[[ Data extracts open ]]

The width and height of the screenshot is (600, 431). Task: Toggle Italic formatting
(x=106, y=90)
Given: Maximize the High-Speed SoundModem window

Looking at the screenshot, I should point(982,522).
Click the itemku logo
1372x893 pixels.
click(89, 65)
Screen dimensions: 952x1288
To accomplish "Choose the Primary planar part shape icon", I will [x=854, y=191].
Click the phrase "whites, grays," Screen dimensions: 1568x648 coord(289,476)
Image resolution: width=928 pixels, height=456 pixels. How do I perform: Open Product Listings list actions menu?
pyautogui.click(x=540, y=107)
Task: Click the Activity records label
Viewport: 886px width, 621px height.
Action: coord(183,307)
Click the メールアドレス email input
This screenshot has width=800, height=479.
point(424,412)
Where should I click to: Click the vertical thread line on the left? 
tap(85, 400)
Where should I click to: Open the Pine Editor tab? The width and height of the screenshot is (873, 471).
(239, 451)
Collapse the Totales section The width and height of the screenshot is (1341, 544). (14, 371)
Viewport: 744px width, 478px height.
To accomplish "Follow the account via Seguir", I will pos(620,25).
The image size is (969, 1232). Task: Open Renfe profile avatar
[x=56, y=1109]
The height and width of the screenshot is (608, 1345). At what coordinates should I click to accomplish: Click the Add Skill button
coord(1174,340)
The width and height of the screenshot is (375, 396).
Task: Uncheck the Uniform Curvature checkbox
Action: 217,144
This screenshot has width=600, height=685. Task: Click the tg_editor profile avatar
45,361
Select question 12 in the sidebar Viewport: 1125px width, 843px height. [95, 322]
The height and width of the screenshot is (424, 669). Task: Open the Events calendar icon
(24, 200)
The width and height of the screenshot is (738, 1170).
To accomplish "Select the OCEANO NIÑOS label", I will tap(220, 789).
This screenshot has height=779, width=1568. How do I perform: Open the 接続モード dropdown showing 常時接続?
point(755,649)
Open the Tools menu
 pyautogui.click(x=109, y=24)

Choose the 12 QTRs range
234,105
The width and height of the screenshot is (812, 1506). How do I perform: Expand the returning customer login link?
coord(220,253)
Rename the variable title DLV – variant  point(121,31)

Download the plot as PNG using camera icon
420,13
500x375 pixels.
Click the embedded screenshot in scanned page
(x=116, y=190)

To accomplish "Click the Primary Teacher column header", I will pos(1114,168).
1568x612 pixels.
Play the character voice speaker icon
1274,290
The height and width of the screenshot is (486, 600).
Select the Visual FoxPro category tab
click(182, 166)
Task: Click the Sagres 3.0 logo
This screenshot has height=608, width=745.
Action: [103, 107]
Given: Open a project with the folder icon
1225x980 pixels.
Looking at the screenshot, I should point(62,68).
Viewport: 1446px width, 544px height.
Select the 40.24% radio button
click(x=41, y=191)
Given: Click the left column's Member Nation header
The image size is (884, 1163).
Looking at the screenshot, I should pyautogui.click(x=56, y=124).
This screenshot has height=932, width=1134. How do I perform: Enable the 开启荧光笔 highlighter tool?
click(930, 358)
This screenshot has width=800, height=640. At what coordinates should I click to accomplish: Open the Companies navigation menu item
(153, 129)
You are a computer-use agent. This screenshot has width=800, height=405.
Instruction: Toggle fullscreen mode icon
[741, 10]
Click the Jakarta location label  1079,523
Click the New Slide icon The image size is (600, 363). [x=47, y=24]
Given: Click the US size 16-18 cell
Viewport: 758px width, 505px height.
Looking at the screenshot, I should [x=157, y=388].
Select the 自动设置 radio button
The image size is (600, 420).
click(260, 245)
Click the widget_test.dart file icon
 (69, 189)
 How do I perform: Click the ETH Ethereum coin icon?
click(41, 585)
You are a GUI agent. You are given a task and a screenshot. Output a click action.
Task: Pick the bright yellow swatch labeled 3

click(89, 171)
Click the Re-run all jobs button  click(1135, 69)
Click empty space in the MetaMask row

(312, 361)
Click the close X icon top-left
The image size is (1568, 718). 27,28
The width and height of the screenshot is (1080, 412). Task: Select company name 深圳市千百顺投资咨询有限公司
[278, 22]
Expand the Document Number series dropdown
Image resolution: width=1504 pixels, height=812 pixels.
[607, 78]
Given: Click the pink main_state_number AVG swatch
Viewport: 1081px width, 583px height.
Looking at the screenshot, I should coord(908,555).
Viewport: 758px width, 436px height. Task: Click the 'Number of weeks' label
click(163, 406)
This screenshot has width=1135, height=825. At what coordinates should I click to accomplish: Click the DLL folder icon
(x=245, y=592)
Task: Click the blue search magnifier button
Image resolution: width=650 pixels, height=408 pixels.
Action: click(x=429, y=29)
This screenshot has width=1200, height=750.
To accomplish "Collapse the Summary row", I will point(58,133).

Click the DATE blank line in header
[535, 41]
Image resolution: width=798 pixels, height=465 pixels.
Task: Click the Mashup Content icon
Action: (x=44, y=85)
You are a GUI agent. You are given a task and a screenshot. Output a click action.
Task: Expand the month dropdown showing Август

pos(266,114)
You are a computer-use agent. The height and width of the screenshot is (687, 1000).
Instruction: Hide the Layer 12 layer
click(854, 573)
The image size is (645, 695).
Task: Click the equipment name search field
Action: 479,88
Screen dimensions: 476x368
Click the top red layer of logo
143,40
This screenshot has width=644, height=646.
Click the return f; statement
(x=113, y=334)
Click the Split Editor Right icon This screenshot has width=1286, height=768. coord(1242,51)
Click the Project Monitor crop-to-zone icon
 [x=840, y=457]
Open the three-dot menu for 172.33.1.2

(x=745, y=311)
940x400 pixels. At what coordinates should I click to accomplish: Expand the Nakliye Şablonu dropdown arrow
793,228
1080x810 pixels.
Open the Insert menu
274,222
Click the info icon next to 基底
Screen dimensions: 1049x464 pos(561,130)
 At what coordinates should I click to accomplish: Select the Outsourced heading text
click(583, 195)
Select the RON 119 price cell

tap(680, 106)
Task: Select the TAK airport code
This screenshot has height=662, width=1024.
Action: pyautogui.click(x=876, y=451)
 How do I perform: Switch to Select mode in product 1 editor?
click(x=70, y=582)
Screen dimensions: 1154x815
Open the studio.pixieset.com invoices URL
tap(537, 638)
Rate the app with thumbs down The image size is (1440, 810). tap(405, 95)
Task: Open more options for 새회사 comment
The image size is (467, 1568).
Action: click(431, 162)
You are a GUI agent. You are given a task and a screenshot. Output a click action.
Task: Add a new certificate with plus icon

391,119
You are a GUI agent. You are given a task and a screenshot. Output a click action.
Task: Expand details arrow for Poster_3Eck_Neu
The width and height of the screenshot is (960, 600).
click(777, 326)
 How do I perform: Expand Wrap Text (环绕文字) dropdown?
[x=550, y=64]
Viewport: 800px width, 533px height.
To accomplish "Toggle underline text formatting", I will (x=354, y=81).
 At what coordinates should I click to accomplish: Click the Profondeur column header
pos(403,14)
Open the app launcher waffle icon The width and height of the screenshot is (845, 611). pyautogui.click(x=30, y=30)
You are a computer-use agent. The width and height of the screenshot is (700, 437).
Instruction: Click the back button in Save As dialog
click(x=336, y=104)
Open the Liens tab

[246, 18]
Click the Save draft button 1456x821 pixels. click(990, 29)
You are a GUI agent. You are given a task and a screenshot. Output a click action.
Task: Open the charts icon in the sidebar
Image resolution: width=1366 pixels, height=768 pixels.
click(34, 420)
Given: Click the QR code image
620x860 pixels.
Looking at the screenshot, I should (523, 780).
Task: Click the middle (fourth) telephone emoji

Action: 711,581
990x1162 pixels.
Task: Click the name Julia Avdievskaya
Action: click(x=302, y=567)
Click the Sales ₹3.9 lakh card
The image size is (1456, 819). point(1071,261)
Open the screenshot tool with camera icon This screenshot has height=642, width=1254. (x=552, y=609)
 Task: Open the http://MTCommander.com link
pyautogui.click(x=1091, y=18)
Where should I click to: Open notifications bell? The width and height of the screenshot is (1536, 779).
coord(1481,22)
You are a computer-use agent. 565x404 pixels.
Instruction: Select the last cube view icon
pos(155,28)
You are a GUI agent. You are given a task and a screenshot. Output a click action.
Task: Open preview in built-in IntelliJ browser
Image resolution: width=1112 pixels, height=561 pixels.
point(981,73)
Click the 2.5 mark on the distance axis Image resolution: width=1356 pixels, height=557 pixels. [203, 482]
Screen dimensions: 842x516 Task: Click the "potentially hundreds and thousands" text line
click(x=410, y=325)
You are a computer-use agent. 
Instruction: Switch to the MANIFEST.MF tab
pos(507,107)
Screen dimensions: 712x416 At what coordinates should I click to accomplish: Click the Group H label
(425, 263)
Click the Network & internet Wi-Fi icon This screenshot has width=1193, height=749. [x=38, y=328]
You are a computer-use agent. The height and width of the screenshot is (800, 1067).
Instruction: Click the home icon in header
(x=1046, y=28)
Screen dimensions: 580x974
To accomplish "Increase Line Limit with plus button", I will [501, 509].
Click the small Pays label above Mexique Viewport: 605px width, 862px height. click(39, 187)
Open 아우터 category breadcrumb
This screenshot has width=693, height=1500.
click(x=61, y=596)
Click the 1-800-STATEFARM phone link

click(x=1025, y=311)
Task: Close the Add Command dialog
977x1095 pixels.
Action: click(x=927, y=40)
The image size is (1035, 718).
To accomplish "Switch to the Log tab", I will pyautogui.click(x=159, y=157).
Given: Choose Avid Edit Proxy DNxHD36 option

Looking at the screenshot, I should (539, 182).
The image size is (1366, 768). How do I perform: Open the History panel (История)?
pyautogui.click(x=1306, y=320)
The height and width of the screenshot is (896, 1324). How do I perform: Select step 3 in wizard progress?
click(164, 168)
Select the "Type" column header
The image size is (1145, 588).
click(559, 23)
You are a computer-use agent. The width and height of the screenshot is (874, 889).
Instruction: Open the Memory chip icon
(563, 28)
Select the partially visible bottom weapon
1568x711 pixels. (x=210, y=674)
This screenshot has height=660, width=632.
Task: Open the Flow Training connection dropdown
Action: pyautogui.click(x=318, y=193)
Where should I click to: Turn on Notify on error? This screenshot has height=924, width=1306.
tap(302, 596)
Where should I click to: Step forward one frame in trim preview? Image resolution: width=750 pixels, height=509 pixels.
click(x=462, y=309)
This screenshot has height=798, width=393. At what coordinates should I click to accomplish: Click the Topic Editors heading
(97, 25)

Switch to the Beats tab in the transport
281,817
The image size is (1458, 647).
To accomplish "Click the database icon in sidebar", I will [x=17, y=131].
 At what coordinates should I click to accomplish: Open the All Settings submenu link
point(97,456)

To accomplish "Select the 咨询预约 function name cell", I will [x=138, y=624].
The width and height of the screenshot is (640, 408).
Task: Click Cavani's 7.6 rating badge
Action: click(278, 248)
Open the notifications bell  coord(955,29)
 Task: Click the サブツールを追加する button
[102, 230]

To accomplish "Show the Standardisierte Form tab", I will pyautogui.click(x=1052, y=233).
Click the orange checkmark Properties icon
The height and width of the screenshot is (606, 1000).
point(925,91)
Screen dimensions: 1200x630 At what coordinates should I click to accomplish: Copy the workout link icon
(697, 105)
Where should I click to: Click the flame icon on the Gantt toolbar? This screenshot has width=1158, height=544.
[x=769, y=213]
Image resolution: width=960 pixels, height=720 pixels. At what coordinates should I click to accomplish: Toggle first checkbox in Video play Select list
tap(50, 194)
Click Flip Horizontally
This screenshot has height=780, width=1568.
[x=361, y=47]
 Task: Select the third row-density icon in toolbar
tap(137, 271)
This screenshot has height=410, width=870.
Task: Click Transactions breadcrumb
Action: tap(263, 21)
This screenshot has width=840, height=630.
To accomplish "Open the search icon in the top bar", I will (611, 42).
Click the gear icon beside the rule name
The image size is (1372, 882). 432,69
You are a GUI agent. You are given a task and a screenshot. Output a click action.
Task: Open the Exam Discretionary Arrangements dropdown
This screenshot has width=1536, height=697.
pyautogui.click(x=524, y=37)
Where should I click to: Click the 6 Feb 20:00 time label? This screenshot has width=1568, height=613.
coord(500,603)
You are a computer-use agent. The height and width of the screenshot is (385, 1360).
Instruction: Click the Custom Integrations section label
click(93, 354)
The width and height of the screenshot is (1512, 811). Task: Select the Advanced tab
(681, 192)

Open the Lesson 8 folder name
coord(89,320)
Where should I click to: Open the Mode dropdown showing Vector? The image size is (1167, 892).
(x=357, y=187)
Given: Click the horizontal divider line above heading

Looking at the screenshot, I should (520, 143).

[[ Data extracts closed ]]

Required work: Take from the listing above each line in which the string "Collapse" is found.

Reply:
Collapse the Totales section The width and height of the screenshot is (1341, 544). (14, 371)
To accomplish "Collapse the Summary row", I will point(58,133).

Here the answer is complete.